(Saved entries)

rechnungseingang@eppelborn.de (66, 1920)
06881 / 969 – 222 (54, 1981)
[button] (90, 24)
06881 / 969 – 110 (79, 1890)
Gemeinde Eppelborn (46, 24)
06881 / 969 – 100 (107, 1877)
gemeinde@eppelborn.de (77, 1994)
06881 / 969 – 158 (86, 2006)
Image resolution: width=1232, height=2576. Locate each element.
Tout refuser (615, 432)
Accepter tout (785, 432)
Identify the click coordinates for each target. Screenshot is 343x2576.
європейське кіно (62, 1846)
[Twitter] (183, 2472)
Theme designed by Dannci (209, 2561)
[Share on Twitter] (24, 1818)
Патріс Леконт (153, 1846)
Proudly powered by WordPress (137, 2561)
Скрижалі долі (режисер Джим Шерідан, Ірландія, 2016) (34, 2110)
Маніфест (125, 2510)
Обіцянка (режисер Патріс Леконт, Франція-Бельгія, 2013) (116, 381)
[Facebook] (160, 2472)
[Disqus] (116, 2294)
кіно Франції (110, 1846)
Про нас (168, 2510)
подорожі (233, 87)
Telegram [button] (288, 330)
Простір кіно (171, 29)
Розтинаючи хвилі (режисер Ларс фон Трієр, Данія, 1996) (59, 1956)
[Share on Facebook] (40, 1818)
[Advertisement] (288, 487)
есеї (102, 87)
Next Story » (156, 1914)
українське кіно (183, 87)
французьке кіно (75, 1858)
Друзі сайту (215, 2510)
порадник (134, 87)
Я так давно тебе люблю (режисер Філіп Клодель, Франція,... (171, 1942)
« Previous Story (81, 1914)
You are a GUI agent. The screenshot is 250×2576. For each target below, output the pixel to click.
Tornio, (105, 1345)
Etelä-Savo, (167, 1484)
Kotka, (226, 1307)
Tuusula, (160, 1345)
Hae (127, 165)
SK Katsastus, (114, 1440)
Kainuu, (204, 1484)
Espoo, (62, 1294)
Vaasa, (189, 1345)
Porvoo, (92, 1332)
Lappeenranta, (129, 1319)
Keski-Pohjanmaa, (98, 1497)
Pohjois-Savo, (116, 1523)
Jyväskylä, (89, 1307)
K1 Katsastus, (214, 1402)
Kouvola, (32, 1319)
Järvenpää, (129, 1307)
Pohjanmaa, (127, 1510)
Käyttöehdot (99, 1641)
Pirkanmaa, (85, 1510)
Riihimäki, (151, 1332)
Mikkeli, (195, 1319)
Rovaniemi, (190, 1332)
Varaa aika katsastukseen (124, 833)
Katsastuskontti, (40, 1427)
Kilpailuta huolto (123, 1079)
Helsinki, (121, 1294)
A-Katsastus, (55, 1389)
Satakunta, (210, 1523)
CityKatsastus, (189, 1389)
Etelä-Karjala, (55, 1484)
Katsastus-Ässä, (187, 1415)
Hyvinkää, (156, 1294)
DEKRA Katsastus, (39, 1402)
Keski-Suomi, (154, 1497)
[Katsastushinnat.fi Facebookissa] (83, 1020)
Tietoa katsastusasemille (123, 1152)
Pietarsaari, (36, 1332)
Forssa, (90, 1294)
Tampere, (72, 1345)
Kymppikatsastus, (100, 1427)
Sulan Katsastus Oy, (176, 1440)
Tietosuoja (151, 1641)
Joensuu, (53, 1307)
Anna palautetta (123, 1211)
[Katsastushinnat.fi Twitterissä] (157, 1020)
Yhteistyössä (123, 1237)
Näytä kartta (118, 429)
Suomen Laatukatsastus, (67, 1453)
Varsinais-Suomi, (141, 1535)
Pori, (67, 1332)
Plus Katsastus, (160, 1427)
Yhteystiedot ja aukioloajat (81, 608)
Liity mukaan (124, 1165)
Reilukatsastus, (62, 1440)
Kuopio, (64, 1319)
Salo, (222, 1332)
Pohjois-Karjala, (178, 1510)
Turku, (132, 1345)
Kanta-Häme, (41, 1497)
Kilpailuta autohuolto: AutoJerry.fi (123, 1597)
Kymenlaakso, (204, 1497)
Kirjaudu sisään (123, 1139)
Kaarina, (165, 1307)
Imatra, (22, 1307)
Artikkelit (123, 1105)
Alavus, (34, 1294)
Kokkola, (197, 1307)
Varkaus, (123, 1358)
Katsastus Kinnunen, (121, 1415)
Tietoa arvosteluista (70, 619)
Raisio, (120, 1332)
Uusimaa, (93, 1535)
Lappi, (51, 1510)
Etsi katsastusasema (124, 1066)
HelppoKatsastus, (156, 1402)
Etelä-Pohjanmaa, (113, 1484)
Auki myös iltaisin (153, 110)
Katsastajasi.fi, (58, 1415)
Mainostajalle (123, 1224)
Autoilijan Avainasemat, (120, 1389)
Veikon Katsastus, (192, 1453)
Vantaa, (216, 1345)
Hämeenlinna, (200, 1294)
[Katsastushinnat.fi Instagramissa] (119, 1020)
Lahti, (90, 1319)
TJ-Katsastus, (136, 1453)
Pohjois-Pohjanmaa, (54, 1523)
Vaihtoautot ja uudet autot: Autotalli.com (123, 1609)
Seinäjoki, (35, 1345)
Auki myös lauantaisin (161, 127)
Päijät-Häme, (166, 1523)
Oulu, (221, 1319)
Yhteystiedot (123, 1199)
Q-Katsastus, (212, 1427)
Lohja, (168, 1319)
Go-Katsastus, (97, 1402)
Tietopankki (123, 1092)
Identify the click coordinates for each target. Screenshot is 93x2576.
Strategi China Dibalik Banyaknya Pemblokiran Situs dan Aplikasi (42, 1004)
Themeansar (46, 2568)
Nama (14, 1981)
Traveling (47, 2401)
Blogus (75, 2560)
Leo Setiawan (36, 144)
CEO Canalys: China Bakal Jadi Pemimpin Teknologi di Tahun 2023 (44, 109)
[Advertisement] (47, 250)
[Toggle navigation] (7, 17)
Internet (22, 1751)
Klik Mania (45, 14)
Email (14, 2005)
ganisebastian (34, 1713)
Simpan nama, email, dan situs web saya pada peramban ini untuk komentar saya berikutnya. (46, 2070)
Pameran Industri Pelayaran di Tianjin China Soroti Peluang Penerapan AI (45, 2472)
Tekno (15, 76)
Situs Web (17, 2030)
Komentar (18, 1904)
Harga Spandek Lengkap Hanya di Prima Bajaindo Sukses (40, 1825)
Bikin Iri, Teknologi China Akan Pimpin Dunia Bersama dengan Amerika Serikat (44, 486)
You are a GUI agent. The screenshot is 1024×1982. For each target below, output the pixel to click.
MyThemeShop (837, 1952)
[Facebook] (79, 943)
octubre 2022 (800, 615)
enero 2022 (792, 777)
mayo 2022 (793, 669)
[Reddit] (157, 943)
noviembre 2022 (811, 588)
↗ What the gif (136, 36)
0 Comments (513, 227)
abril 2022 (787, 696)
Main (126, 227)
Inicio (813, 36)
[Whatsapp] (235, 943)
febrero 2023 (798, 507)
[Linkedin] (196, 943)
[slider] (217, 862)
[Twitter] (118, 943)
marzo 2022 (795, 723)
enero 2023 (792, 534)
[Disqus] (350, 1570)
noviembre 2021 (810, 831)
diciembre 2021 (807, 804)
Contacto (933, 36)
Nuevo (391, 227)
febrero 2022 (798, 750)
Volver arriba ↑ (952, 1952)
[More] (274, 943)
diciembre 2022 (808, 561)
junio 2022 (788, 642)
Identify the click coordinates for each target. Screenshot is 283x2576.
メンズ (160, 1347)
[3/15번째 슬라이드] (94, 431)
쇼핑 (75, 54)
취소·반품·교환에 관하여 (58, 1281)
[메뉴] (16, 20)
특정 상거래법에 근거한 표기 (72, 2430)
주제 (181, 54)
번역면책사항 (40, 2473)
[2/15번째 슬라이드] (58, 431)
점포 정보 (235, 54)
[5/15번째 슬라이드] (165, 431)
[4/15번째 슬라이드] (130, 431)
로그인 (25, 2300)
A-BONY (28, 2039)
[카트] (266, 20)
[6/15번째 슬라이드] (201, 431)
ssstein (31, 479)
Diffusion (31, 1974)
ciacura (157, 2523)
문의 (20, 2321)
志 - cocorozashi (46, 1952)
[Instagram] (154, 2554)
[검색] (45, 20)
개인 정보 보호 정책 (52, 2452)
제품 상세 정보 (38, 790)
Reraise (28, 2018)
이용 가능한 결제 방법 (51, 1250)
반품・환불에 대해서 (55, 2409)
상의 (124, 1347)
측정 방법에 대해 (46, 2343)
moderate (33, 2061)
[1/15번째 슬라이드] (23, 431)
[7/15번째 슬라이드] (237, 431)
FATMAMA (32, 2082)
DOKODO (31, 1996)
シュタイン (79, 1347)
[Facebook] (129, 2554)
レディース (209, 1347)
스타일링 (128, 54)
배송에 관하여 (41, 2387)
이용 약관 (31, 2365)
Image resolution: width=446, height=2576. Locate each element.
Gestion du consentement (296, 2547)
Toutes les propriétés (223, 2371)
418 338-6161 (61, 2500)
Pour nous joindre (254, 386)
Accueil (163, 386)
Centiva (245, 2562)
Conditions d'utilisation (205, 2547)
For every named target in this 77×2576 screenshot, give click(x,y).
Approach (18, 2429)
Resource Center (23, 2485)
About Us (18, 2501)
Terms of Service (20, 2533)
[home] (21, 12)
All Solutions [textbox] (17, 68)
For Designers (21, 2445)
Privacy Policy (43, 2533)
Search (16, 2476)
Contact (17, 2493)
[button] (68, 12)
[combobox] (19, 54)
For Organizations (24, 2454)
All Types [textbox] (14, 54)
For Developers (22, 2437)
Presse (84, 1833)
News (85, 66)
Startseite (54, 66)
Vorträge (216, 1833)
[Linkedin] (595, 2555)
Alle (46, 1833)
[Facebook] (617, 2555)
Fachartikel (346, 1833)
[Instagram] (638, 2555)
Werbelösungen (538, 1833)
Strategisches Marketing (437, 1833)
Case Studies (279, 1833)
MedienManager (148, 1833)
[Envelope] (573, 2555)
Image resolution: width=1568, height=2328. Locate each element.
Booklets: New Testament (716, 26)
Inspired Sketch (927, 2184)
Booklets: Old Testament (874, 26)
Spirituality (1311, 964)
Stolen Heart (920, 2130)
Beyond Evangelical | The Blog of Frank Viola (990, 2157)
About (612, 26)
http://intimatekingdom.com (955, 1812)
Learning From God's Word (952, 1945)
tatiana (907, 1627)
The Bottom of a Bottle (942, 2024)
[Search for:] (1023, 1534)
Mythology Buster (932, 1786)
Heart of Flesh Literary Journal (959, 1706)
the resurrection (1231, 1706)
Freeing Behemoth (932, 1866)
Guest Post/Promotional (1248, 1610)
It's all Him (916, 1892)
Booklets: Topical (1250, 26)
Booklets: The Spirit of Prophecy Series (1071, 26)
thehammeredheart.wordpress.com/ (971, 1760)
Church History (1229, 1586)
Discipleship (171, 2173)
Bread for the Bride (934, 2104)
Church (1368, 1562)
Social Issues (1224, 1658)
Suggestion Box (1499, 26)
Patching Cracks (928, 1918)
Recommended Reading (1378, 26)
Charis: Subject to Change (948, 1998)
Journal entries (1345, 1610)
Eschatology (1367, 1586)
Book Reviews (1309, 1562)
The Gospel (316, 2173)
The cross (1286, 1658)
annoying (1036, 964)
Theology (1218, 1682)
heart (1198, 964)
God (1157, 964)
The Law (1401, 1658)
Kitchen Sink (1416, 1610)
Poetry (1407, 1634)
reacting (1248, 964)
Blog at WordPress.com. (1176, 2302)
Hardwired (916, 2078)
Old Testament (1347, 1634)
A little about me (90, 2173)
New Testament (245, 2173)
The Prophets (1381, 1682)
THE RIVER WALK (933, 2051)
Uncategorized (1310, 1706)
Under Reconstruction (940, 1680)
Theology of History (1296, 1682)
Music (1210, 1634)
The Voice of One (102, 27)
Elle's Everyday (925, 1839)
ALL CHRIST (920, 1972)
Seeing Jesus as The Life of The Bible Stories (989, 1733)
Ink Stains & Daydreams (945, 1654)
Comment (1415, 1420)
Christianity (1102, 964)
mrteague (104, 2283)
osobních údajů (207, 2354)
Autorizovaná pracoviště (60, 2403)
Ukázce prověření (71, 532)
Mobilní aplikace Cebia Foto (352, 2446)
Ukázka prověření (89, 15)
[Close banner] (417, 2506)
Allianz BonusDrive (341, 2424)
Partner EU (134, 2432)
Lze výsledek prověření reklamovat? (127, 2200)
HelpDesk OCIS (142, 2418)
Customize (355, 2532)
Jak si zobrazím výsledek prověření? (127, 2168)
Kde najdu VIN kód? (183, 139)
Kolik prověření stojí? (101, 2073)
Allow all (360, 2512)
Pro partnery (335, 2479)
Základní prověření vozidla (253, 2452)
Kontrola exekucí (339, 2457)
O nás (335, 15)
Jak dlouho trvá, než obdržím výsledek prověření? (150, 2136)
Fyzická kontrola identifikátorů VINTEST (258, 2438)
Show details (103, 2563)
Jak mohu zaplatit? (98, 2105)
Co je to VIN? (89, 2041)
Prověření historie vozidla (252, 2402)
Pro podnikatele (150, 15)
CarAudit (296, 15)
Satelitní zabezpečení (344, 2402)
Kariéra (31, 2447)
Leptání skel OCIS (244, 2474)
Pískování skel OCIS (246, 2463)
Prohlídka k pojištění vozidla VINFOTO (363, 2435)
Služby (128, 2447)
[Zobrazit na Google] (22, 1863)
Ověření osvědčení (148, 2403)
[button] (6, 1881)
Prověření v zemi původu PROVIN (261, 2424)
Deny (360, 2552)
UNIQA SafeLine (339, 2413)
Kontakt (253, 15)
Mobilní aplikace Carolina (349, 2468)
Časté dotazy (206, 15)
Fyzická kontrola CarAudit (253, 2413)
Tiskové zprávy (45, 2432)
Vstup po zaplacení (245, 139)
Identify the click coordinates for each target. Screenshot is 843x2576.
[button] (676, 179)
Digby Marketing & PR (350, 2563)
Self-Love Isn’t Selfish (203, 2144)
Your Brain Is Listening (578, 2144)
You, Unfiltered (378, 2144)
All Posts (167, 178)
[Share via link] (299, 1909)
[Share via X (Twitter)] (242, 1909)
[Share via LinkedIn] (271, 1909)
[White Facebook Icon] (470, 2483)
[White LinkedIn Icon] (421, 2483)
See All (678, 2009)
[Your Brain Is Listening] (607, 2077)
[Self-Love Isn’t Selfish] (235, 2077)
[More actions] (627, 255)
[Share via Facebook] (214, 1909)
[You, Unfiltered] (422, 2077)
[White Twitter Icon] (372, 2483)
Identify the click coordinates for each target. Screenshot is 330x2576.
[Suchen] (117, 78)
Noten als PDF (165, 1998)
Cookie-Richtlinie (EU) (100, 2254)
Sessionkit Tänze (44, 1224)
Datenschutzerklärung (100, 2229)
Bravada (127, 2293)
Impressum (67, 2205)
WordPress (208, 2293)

▶ **Problem statement**: Every line above that holds the string "Icon" should be copied out.

▶ **Your response**:
[White Facebook Icon] (470, 2483)
[White LinkedIn Icon] (421, 2483)
[White Twitter Icon] (372, 2483)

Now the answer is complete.